Willard - what is your plan for making disciples and is it working?
We did a good job of forming people into Trinity Grace culture but not Jesus.
Our culture is incredibly effective at making disciples into its image.
"Ultimately, each church will be evaluated by only one thing - its disciples. Your church is only as good as her disciples. It does not matter how good your praise, preaching, programs, or property are; if your disciples are passive, needy, consumeristic, and not radically obedient, your church is not good." (Neil Cole) [*TTS - So good, I think I've posted this before somewhere here]
Faith to Doubt
Love to Insecurity
Community to Individualism
Contributing to Consuming
Rest to Exhaustion
5 Shifts - The From > To Imperative
*TTS - there was a ton of info in here - no way to get it all down.
Death -> Life
Eph 2
- gospel, story, walk
Shame -> Acceptance
Rom 8
difference between shame [who I am] and guilt [what I've done]
image management
Brene Brown
disciple people into their identity
- community, freedom, authority
Self -> Others
Phil 2
the small self - Rohr
- gifts, reconciliation, presence
Consumer -> Mission
I Cor 5
- sharing, vocation, stewardship
Performing -> Abiding
John 15
- source, power, fruit
In all of this, Jesus says, I will be with you always.
Gal 4:19 - My dear children, for whom I am again in the pains of childbirth until Christ is formed in you...
an urgent heartbreaking pastoral concern - spiritual fathers.
*TTS Right before Jon started, I whispered to our team that this was the money talk. I was right. Jon's talk was a powerful exhortation to leaders to take the issue of discipleship seriously and to evaluate how we are growing people and whether it is working or not.

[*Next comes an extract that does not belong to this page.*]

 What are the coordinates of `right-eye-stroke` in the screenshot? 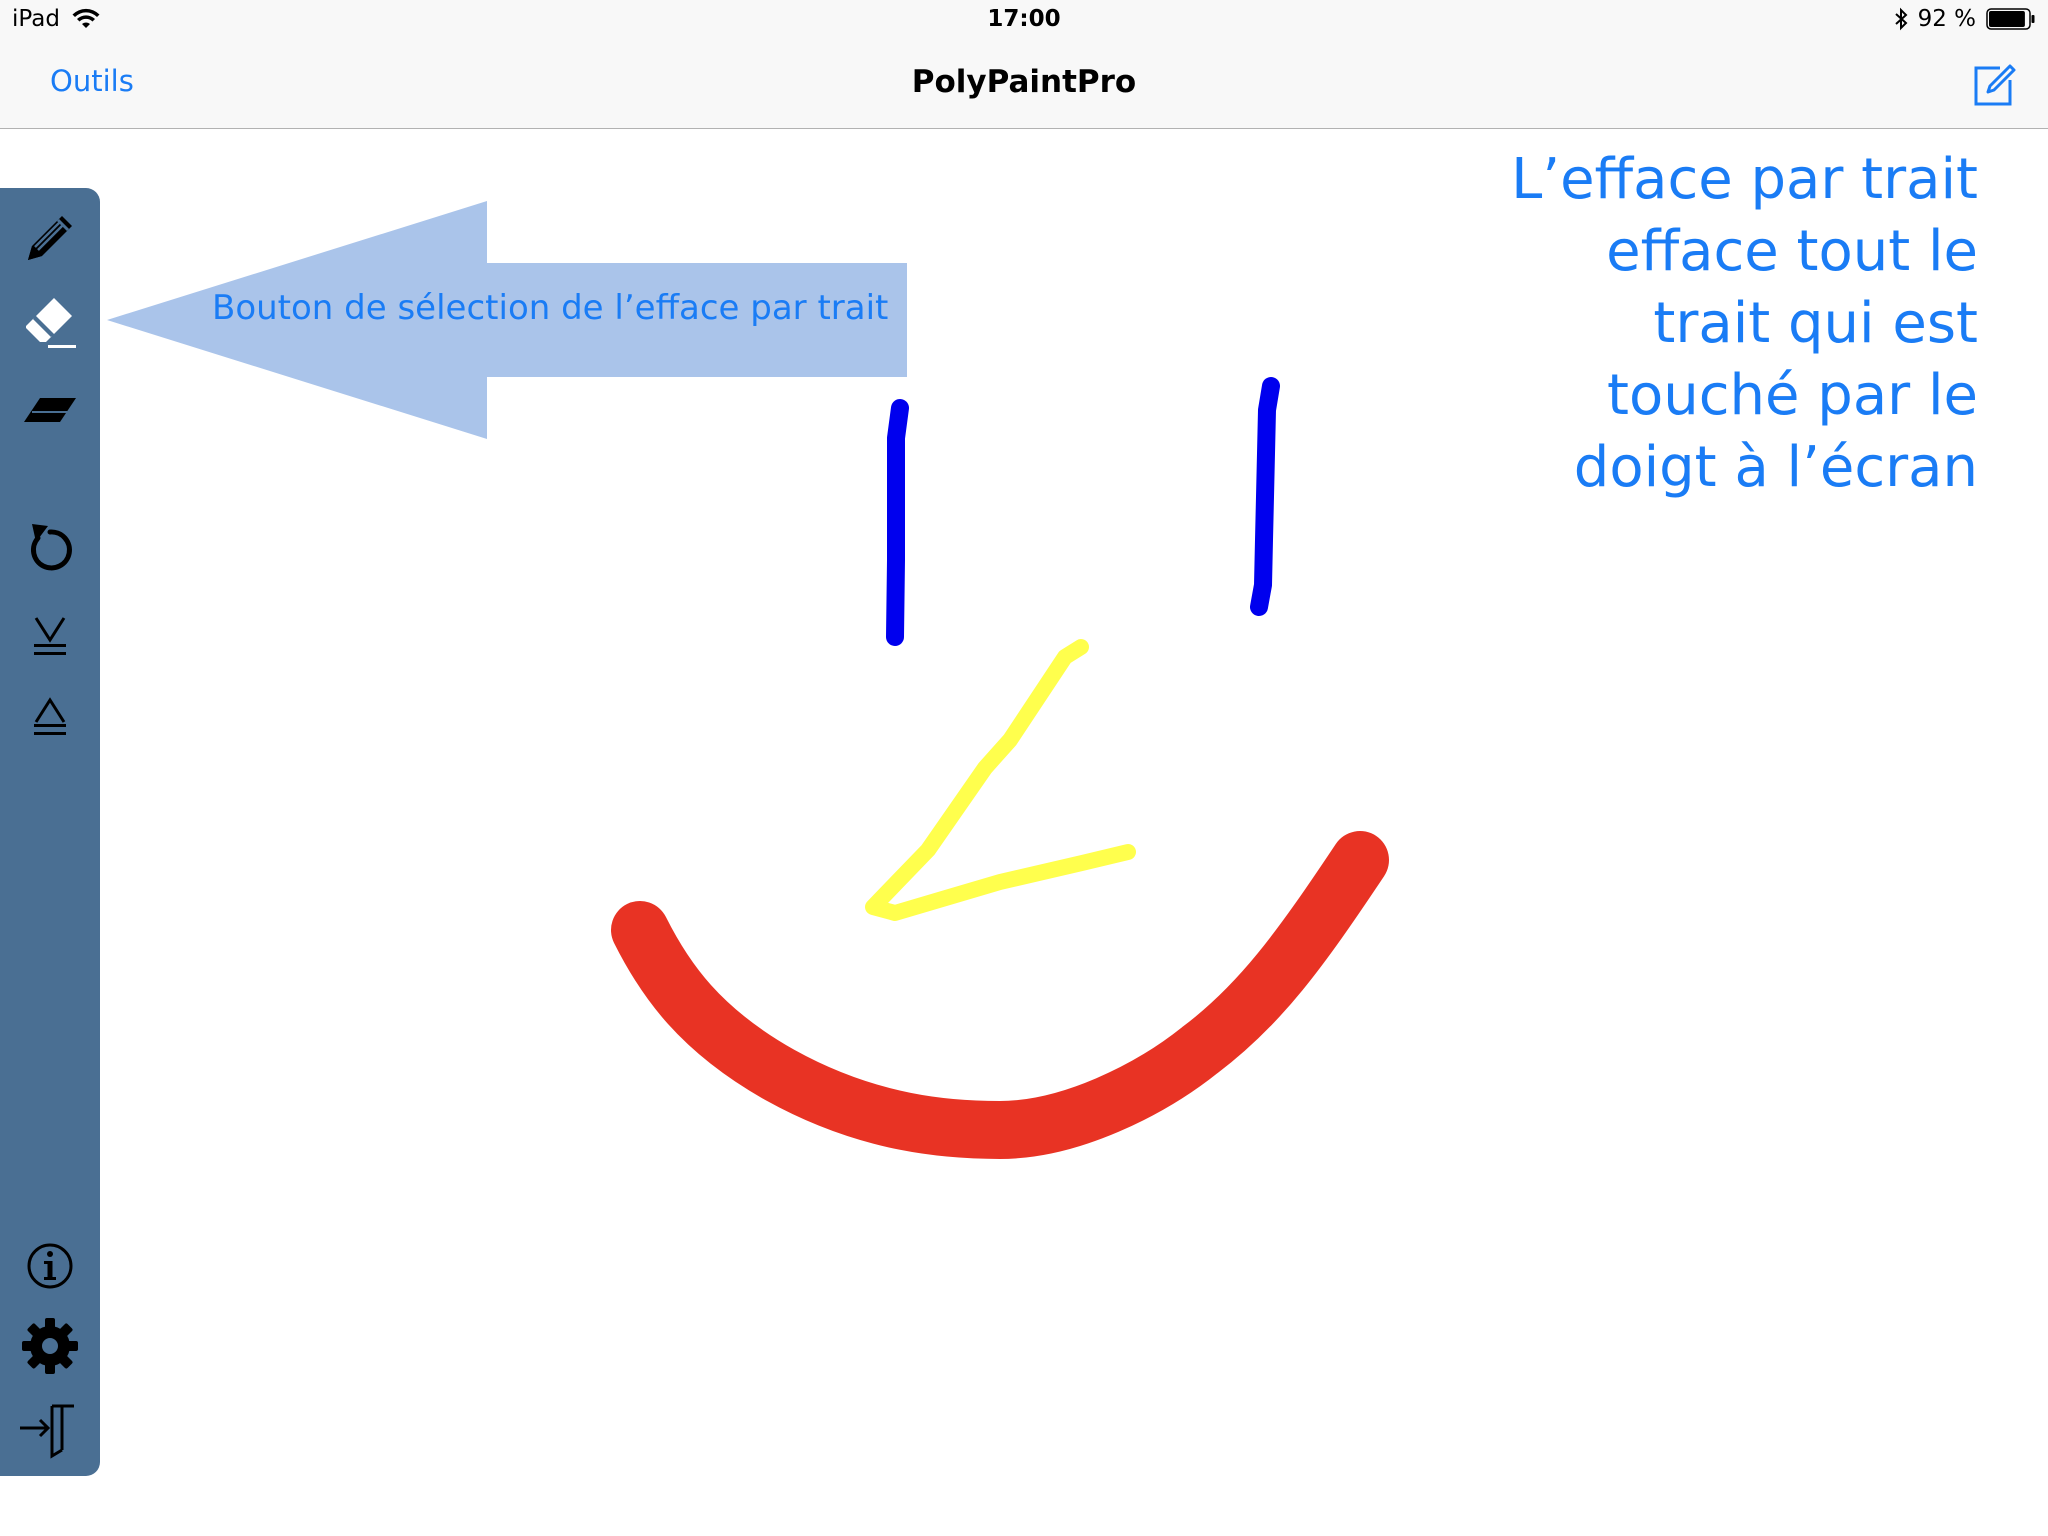 It's located at (1265, 496).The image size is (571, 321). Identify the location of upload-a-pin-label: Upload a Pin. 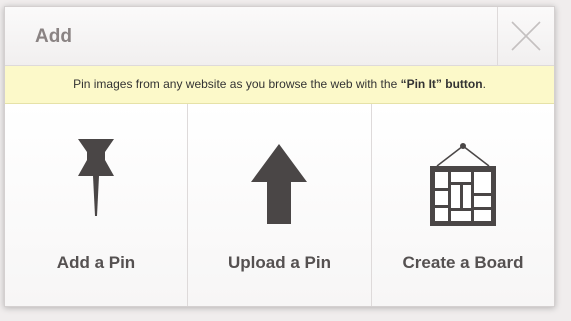
(280, 262).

He has obviously done some deep thinking about our culture and what it means to grow people in the image of Jesus and his talk was a gift. I knew it was going to be good because I've learned a lot from him from a distance. [See :
City Collective, the city parish
model and
Sacred Roots.]
+ My Reflections
- I'm pretty sure Ember had the only high school kids there. If you are a student pastor in the DMV and knew about this event, you should have brought some kids you were personally investing in. And if you aren't personally investing in any students, well, you should find a new line of work. This was a great learning experience that was easy to execute.
- Jon Tyson's closing talk. Ember needs to evaluate all of our experiences and reflect on whether we are creating disciples of Jesus or just creating kids that know a lot about global missions. Some of this is also a reflection on my leadership and whether I have the capacity to even think deeply on this subject and how it relates to the students we are entrusted with, in a similar manner to the deep thinking that Jon Tyson has done about discipleship in New York City.
- Batterson: "Church is a 2 way street - dreams and passions go both ways." I love this and Ember is really trying to engage our students with where we are headed as an organization as well as catalyze the passions, talents and dreams of them. We aren't doing the latter a ton but there were definitely a few students this past summer that fit this description. That's why we almost always visit the topic of missional imagination when we decompress an event or experience. I'm a bit sensitized to this too from some recent ministry experience as well so there's probably more in this.